If you look at my 2009 menu, you will see a menu item labeled 8 Oz. Kobe Style Wagyu Beef Burger. What in the world is that? According to Mr. Olmsted, “Wagyu” translates to “Japanese Cattle” not a specific breed but simply cows that come from Japan. I had briefly researched Kobe when it first started getting exposure and found that a number of U.S. ranchers had imported “Kobe” cattle and were raising them out West. They were also cross-breeding them with Angus and other breeds to produce “American Wagyu”. I also found out, by checking the price per pound that I would have to charge upwards of $125 per steak if I put the expensive cuts on my menu, like filet or strip. I was running a neighborhood place and that was more than my traffic would bear. Wagyu ground beef was offered as an alternative at a reasonable price. Most of my research was influenced by the brochures supplied by my meat purveyor. Snake River Ranch was listed as a quality producer and this was the name on the boxes that came in my back door. I felt I had done due diligence. I had not.

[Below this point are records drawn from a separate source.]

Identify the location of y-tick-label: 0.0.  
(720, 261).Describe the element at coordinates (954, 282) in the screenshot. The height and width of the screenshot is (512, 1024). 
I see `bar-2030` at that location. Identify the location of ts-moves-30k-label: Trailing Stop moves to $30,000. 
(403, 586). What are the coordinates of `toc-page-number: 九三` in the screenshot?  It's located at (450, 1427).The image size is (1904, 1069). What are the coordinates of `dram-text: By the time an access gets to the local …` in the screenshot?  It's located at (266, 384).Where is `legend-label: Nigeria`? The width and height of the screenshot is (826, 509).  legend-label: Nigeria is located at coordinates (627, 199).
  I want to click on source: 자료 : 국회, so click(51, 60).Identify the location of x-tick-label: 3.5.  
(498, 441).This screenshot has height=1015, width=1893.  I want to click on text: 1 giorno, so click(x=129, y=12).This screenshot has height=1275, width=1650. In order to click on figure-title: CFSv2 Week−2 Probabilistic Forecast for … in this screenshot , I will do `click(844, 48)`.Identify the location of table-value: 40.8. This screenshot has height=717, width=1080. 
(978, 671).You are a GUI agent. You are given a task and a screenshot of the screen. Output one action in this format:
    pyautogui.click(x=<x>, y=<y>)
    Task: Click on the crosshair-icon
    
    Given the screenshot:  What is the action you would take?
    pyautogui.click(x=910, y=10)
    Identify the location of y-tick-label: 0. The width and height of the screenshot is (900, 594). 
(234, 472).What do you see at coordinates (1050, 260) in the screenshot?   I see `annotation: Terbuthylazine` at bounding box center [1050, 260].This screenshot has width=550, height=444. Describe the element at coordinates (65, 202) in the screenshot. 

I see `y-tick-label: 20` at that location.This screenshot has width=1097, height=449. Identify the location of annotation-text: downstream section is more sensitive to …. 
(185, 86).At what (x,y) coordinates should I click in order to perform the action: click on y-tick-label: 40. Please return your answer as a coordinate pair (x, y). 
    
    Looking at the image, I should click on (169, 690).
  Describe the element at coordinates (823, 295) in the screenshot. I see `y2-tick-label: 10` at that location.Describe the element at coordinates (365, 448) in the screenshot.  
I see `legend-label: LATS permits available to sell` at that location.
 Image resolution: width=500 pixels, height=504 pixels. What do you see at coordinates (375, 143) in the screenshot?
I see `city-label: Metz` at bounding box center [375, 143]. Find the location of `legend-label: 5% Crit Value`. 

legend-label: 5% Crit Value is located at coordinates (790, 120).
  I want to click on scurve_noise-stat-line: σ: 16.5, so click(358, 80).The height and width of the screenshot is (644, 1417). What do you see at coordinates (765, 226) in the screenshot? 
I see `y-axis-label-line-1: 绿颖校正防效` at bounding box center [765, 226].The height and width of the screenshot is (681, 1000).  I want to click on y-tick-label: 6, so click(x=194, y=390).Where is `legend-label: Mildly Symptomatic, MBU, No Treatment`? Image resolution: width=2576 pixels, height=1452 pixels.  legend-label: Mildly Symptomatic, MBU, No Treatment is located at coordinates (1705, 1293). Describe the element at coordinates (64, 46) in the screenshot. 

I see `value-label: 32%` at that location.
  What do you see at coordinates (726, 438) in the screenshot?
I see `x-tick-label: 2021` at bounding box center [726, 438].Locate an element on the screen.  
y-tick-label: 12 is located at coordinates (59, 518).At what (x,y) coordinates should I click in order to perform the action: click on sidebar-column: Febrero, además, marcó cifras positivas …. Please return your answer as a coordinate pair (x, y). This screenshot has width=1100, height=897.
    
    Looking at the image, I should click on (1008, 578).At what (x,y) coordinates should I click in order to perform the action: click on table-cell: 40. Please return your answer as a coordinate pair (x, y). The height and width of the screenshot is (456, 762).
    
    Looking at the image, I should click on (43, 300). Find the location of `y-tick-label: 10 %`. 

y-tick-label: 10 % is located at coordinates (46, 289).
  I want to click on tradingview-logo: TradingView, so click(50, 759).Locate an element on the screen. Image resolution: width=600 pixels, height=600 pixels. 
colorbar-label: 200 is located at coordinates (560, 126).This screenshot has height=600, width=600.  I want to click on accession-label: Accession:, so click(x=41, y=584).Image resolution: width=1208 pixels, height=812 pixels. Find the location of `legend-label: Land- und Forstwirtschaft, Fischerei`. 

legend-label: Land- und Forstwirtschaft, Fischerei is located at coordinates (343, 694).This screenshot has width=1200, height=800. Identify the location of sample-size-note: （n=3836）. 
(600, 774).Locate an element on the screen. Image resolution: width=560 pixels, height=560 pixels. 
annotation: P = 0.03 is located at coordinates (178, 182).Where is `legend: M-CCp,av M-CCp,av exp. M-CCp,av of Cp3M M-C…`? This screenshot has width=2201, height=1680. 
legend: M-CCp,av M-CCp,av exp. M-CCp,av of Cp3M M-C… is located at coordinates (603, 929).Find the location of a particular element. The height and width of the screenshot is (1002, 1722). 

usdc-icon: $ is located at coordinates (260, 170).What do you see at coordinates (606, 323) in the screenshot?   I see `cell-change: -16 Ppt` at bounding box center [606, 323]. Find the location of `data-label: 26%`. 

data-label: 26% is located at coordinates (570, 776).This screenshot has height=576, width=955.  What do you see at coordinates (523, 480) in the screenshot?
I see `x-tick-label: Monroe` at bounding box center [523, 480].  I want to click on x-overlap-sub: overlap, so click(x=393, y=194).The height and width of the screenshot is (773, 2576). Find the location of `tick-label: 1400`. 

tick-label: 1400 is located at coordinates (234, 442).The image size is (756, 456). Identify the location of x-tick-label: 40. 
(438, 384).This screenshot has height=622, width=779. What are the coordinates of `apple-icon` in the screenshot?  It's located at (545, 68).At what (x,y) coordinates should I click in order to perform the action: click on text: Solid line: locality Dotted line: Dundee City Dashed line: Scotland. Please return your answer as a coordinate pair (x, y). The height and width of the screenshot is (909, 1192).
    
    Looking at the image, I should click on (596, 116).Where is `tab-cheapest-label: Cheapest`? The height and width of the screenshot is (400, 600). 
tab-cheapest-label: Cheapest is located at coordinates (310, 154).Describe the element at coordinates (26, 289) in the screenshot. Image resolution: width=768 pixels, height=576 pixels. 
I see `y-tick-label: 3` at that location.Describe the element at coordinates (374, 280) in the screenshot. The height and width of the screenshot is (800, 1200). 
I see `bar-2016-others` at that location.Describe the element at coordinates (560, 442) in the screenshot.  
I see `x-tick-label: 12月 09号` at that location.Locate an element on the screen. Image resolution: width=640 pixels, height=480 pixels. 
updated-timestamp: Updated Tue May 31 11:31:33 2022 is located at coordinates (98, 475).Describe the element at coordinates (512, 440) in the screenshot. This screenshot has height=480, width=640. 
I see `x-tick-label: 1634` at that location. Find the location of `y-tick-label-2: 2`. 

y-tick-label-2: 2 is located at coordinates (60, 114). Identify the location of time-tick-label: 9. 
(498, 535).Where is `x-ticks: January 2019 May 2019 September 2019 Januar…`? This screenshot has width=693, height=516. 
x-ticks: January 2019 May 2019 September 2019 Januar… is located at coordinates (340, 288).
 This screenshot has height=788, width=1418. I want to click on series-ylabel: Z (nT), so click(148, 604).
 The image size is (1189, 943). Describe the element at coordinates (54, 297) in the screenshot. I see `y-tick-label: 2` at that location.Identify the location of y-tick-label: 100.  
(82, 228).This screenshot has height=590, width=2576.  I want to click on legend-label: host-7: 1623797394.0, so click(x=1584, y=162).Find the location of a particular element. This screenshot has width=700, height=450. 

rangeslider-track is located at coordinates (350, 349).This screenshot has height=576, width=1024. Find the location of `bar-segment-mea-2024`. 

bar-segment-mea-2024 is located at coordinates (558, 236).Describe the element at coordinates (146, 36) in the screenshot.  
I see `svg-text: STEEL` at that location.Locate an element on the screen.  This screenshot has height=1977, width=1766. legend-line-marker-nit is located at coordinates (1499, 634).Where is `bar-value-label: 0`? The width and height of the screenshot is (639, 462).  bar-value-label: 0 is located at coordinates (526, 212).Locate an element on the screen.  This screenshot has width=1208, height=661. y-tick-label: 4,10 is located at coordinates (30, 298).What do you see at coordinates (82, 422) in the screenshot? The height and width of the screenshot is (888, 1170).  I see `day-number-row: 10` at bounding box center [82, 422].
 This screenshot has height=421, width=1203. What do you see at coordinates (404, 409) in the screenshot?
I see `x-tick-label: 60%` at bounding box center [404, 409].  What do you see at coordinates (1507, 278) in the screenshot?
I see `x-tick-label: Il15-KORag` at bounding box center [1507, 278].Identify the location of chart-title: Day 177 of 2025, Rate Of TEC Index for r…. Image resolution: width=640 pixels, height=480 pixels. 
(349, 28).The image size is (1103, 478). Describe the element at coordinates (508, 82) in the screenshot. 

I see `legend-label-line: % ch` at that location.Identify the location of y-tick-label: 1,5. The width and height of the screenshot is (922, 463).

When the beef hit the fan in 2010, I was caught with my hand in the cookie jar. There was no way the beef I was using was even close to Kobe or even a Wagyu hybrid, not if I was able to sell it for $16. I read Mr. Olmsted’s articles and figured I had been scammed. I took the product off my menu and went to a “USDA Choice” Angus ground beef for my burger. Did I acknowledge my failing? No. Did I ever mention it? No. Where was my moral compass? Not where it should have been because I should have known better. Shame on me.

In my travels, I once went to a seafood restaurant outside of Chicago called Bob Chinn's Crab House. It was a large seafood restaurant. As you walk in, on the wall, they had a bulletin board. On this board, they posted copies of all the bills of lading for the seafood they had received that day. They had salmon and king crab from Alaska, scallops, lobster and cod from New Bedford, stone crab and grouper from Florida and other seafood from all over the world. They were proud of their seafood and wanted you to know it was fresh.


It would be nice if restaurants did something like this. Instead of bills of lading, they would put up copies of invoices of all the food items they have purchased that week. The invoice would list the supplier, the item, the quantity and the price. That way we would have a clear picture of exactly what we were eating. Of course the requisite word is all, as in all their food invoices, not just the ones they want you to see.

Next to this board maybe they would also have a copy of their current profit and loss statement. That way you could see the cost they pay to serve you quality ingredients. Unless they are charging you $100 or $200 a head for dinner, you will see after all their expenses and overhead, they work on a small profit to serve you food fit to eat. You know what I’m talking about, food that won’t eventually kill you.

In addition to this, it would be nice to see the giant food companies, like McDonalds, Adecoagro and Agria Corporation, grow a conscience and start promoting food produced without chemicals and offer heirloom varieties of vegetables and fruits that taste good and are good for you. Will any of this ever happen? No. Why? Economies of scale and greed. But…”Isn’t it pretty to think so?”

What we need to do is start building relationships. Find a small restaurant and get to know them. Start asking questions. Let them get to know you. Start building trust. Let them serve you food that taste like it should and food that is actually good for you. Support that restaurant in good times and bad. You know, build a marriage. Trust is good. It’s not perfect but it’s all we’ve got.